Selected excerpt:

** start **

Error handling for I/O memory management units

By Jonathan Corbet
August 20, 2014

Kernel Summit 2014

Traditionally the Kernel Summit focuses more on process-oriented issues than technical problems; the latter are usually deemed to be better addressed by smaller groups on the mailing lists. The 2014 Summit, however, started off with a purely technical topic: how to handle errors signaled by I/O memory management units (IOMMUs)?

An IOMMU performs translations between memory addresses as seen by devices and those seen by the CPU. It can be used to present a simplified address space to peripherals, to make a physically scattered buffer look contiguous, or to restrict device access to a limited range of memory. Not all systems have IOMMUs in them, but there is a slow trend toward including them in a wider range of systems.

David Woodhouse started off by saying that, in the IOMMU context, there is no generalized way of reporting errors. So drivers cannot easily be notified if something goes wrong with an IOMMU. What does exist is a certain amount of subsystem-specific infrastructure. The PowerPC architecture has its "extended error handling" (EEH) structure that "only Ben Herrenschmidt understands," and the PCI subsystem has an error-handling mechanism as well. But the kernel needs a coherent way to report errors from an IOMMU to drivers regardless of how they are connected to the system. There also needs to be a generalized mechanism by which an offending device can be shut down to avoid crippling the system with interrupt storms.

** end **

Tasks:
**1)** List every use of an IOMMU that the article on IOMMU error handling names.
**2)** Echo everything in the article on IOMMU error handling from "Kernel Summit 2014" down to "management units (IOMMUs)?".
**3)** Answer these questions from the article on IOMMU error handling:
(a) On what date was it published?
(b) What does the abbreviation EEH stand for?
(c) Who started off the discussion by saying there is no generalized way of reporting IOMMU errors?

Dataset excerpts:
** start **

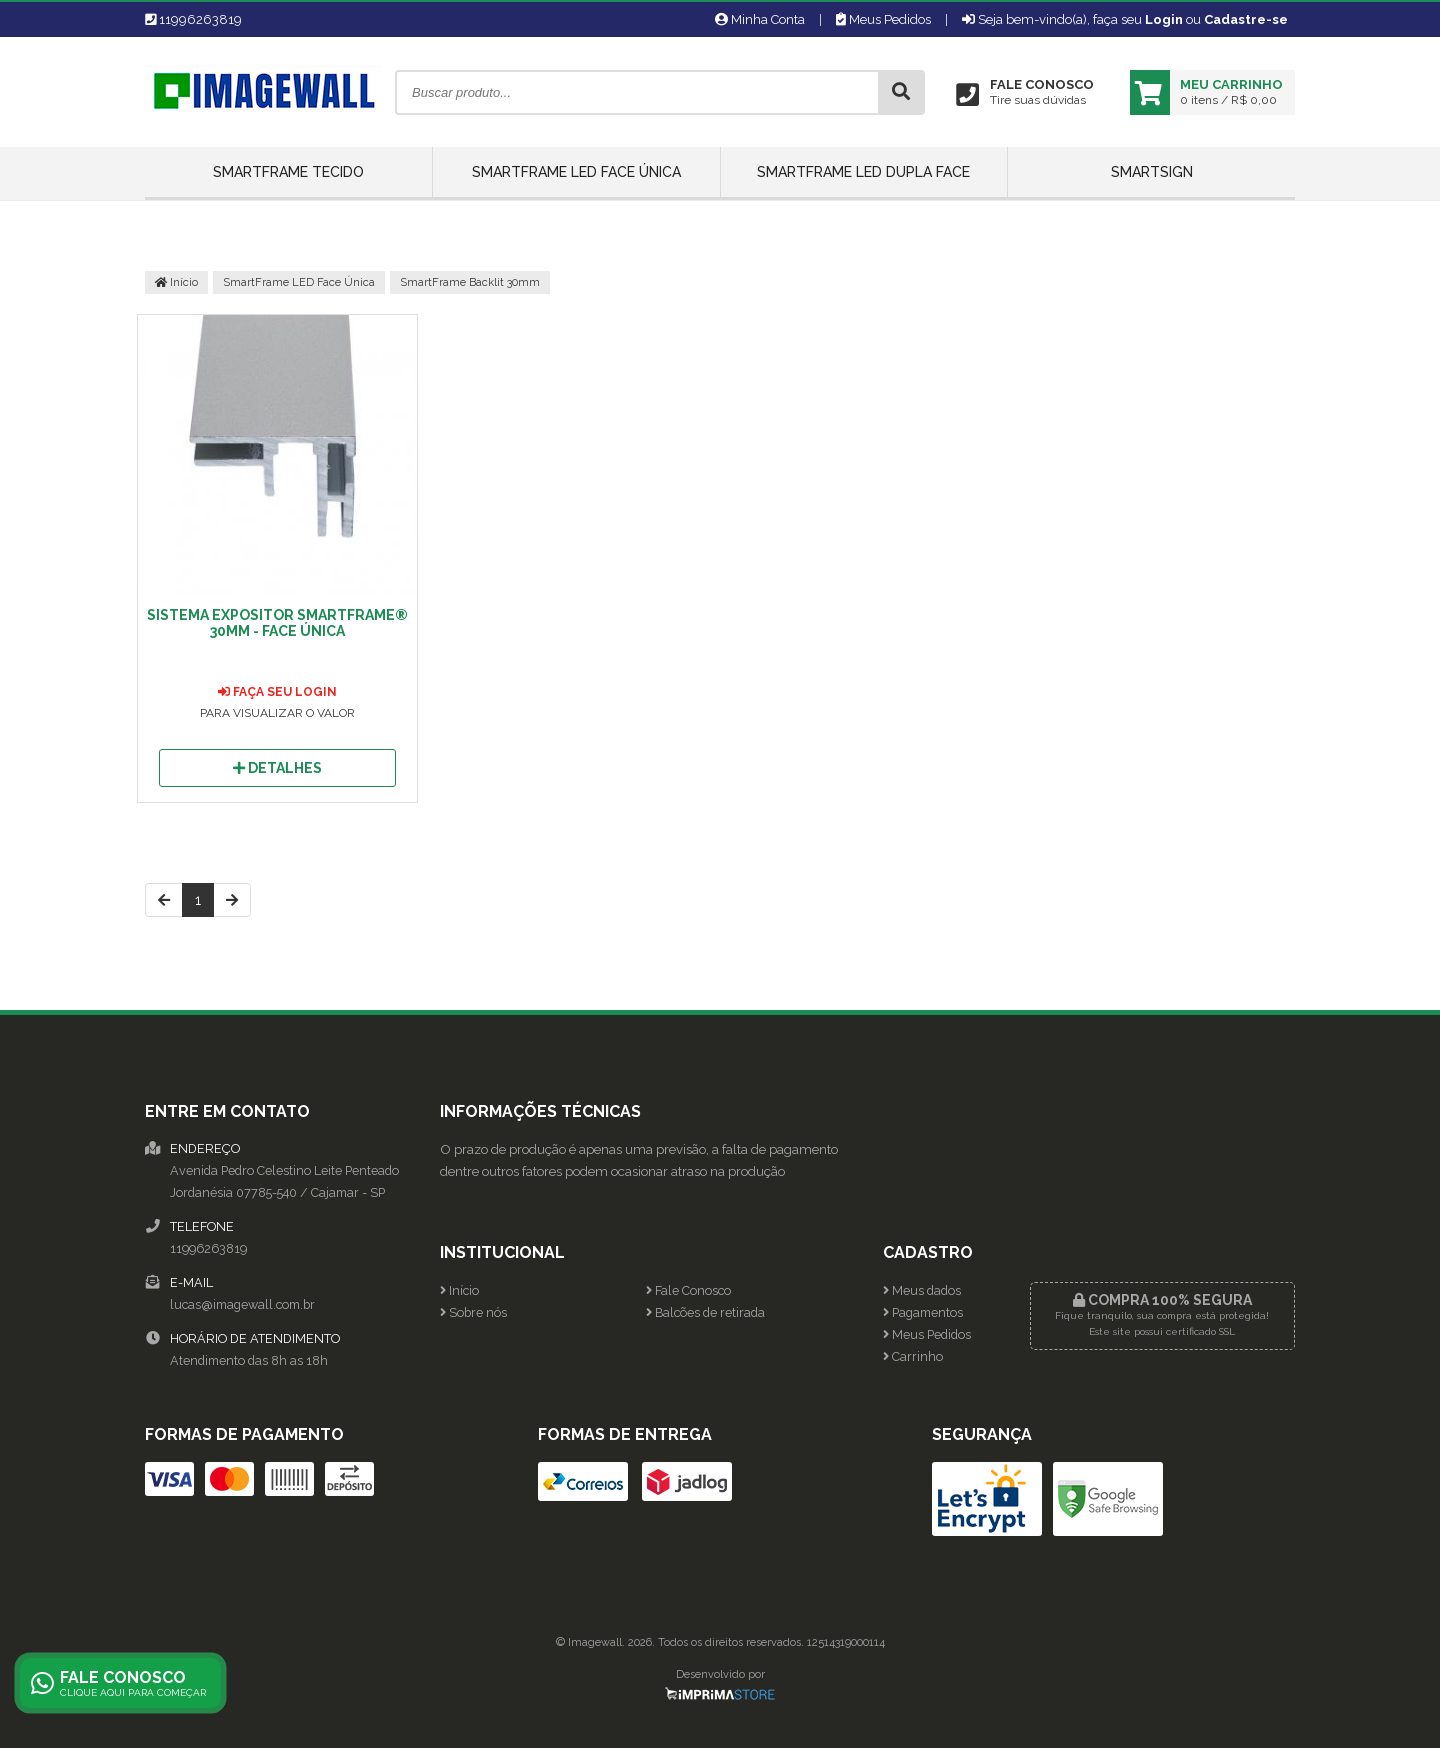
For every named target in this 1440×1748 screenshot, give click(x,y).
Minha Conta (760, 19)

** end **
** start **

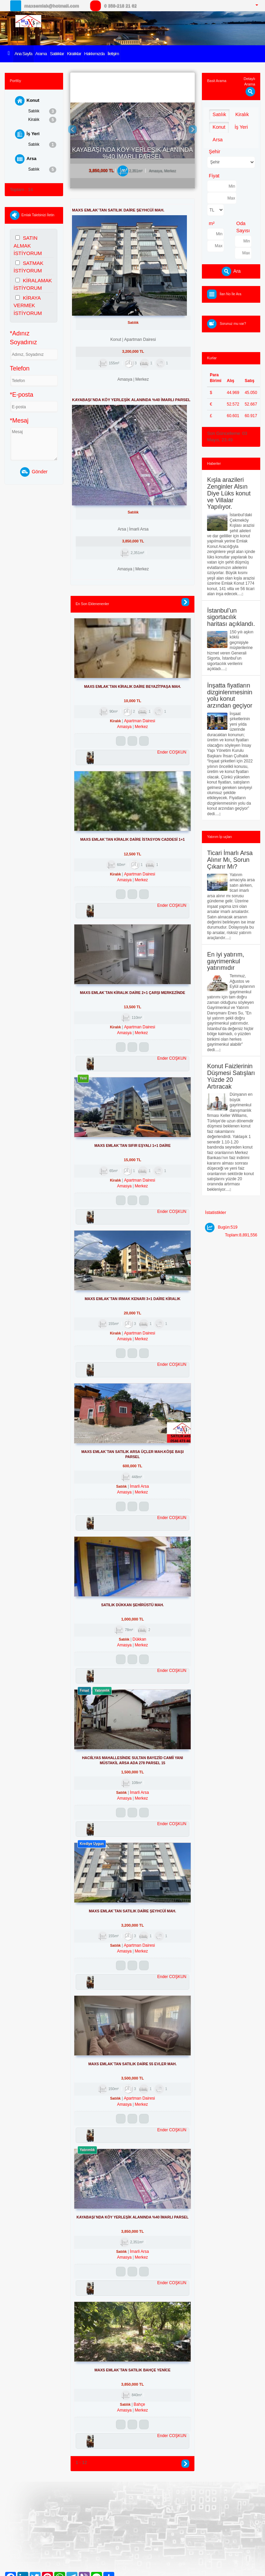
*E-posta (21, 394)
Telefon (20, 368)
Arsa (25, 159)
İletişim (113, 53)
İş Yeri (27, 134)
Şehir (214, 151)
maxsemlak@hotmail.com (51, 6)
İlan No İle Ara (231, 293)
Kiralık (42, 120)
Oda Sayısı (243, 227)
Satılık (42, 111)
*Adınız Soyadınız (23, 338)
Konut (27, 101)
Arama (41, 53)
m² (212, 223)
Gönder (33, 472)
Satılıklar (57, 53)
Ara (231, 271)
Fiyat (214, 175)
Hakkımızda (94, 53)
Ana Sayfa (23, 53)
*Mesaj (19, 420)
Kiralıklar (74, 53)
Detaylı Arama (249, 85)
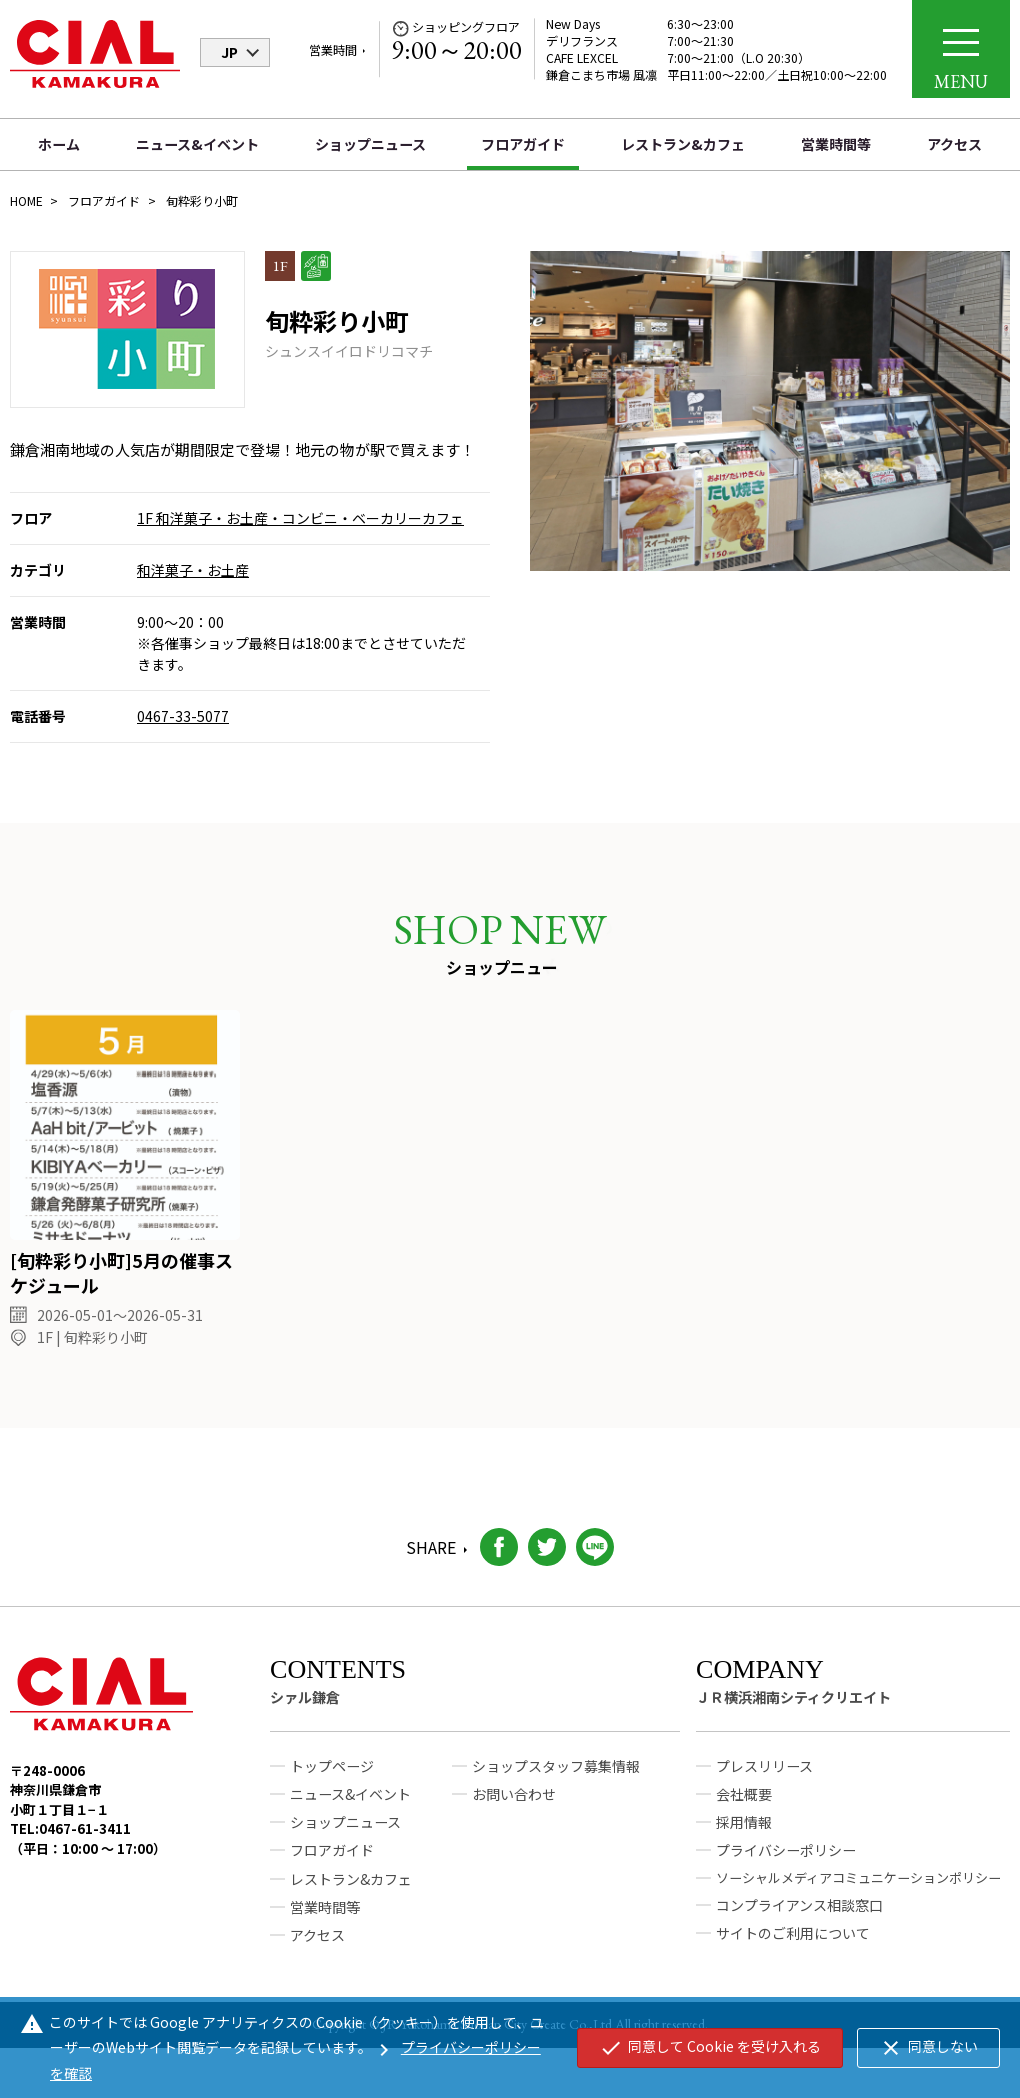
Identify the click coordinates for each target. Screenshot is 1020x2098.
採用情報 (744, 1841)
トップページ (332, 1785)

** end **
** start **

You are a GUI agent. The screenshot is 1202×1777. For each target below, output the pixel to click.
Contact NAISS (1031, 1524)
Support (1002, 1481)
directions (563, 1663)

** end **

Answers per task:
**1)**
- Presenting a simplified address space to peripherals
- Making a physically scattered buffer look contiguous
- Restricting device access to a limited range of memory

**2)**
Kernel Summit 2014

Traditionally the Kernel Summit focuses more on process-oriented issues than technical problems; the latter are usually deemed to be better addressed by smaller groups on the mailing lists. The 2014 Summit, however, started off with a purely technical topic: how to handle errors signaled by I/O memory management units (IOMMUs)?

**3)**
(a) August 20, 2014
(b) Extended error handling
(c) David Woodhouse